The lower esophageal sphincter, the ring of muscle that keeps stomach contents from flowing back up, is functionally mature in most babies by 12 months of age. Some infants reach this milestone earlier, around 6 to 8 months, while others take until 18 months. The sphincter itself is present and active from birth, but several anatomical and neurological factors need to catch up before it works reliably.
Why the Sphincter Doesn’t Work Well at Birth
Newborns have a functioning lower esophageal sphincter, but it relaxes at the wrong times. These “transient relaxations” are sudden drops in sphincter pressure unrelated to swallowing, and they’re the main reason babies spit up. In adults, the same thing happens occasionally, but infants experience it far more often for two reasons: they consume enormous volumes relative to their size (100 to 150 mL per kilogram of body weight daily, compared to 30 to 50 mL/kg in adults), and their stomachs empty more slowly. Both of these stretch the stomach and trigger the sphincter to open when it shouldn’t.
There’s also a structural factor. The portion of the esophagus that sits below the diaphragm, inside the abdomen, is quite short in newborns. This segment matters because abdominal pressure naturally helps squeeze it shut, acting like an external clamp. In healthy newborns, this sub-diaphragmatic segment measures about 22 mm on average. By 6 months it grows to roughly 25 mm, and by 12 months it reaches about 27 mm. Babies with reflux have a measurably shorter segment at every age: around 17 mm in newborns and 23 mm between 6 and 12 months, a difference of nearly 5 mm in early life. As this segment lengthens, the sphincter gets more mechanical support and reflux episodes decrease.

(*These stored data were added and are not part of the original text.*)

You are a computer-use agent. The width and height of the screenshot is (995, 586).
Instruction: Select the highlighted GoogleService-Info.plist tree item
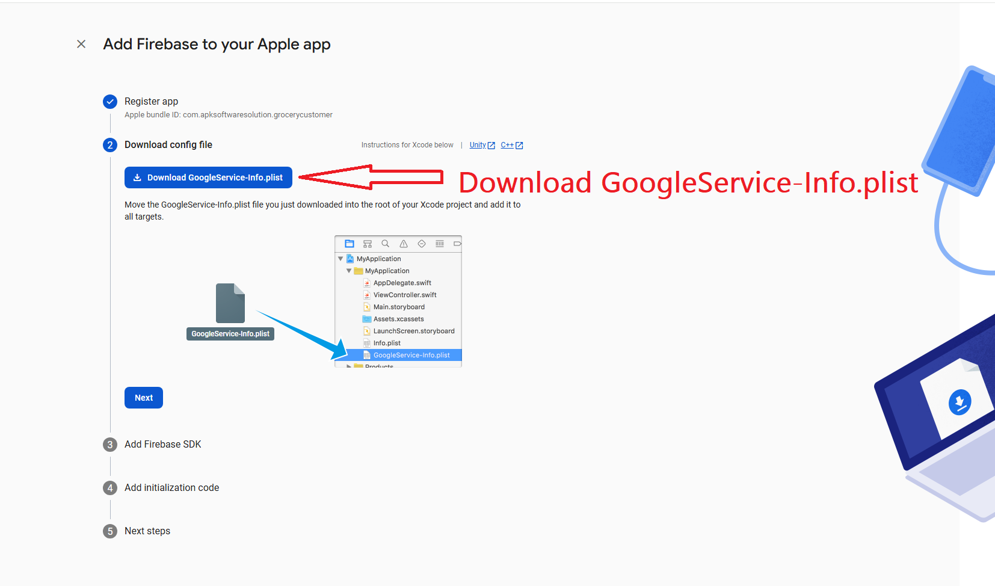411,355
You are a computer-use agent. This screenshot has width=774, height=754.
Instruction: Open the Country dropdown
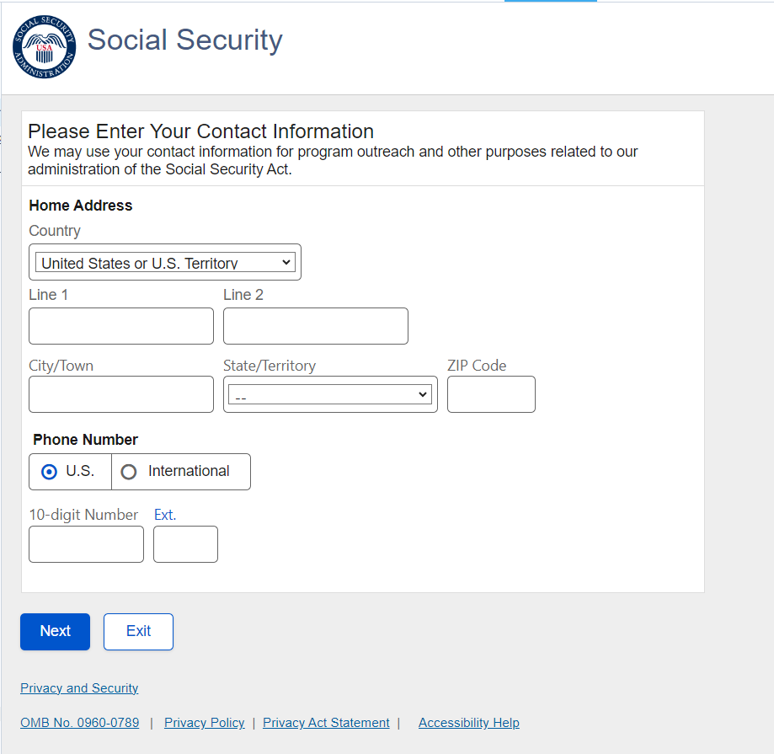pos(165,263)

The Typical Timeline for Improvement
Spitting up peaks around 3 to 4 months of age. In one study using a standardized reflux questionnaire, 16% of newborns under one month scored high enough to suggest frequent reflux, dropping to 4% by 3 to 4 months. Most babies stop spitting up entirely by 12 months. By 16 months, elevated reflux scores had disappeared completely from the study population.
Several things converge around the 6 to 12 month window to make this happen. Babies start spending more time upright, both sitting independently and eventually standing. They transition to solid foods, which are heavier and stay down more easily than liquid. The esophagus grows longer, the stomach grows larger relative to feed volume, and the nervous system coordination between swallowing and sphincter relaxation becomes more refined. Research on premature infants shows that while the swallowing reflex itself doesn’t change much over time, the reflex that relaxes the lower sphincter in response to throat stimulation becomes faster and more organized with maturation.
Normal Reflux vs. Something More Serious
The vast majority of infant reflux is physiological, meaning it’s a normal part of development and not a disease. A baby who spits up frequently but is gaining weight, feeding willingly, and generally comfortable has gastroesophageal reflux (GER), not gastroesophageal reflux disease (GERD). International pediatric guidelines emphasize that effortless spitting up in infants calls for parental reassurance, not medication.
GERD is diagnosed only when reflux causes troublesome symptoms or complications. In infants, these can include refusing to eat, poor weight gain, excessive crying and irritability during feeds, and Sandifer syndrome, a distinctive pattern of back arching and head turning that can look alarming but is actually a response to esophageal discomfort. Older children with GERD tend to describe it more like adults do: heartburn and upper abdominal pain.
Certain red flags point away from reflux entirely and toward other conditions. Projectile vomiting (especially in the first weeks of life), vomiting that first appears after 6 months, vomiting at night, blood in vomit or stool, weight loss, or fever all warrant prompt medical evaluation. These patterns suggest something other than sphincter immaturity.
What Helps While the Sphincter Catches Up
Since the sphincter matures on its own timeline, management for normal infant reflux focuses on reducing the frequency and messiness of episodes rather than fixing the underlying anatomy. Smaller, more frequent feeds reduce stomach distension, which directly lowers the number of transient sphincter relaxations. Keeping a baby upright for 20 to 30 minutes after feeding lets gravity assist the still-developing sphincter.
Thickened feeds are one of the better-studied interventions. In a controlled crossover trial, infants fed thickened formula had dramatically fewer visible regurgitation episodes (15 versus 68 with standard formula) and lower severity scores. The effect wasn’t just cosmetic. Impedance monitoring showed an actual reduction in the total number of reflux events reaching the esophagus (536 versus 647), particularly non-acid episodes. The thickened feeds also reduced how high reflux traveled up the esophagus. Rice cereal or commercial thickeners added to formula are common options, though this approach works best when discussed with a pediatrician, especially for breastfed babies.
For babies with true GERD who aren’t responding to these strategies, acid-suppressing medication may be considered, but guidelines caution against using it for uncomplicated spitting up. The sphincter itself isn’t broken. It’s just not finished developing yet, and in the vast majority of cases, time is the most effective treatment.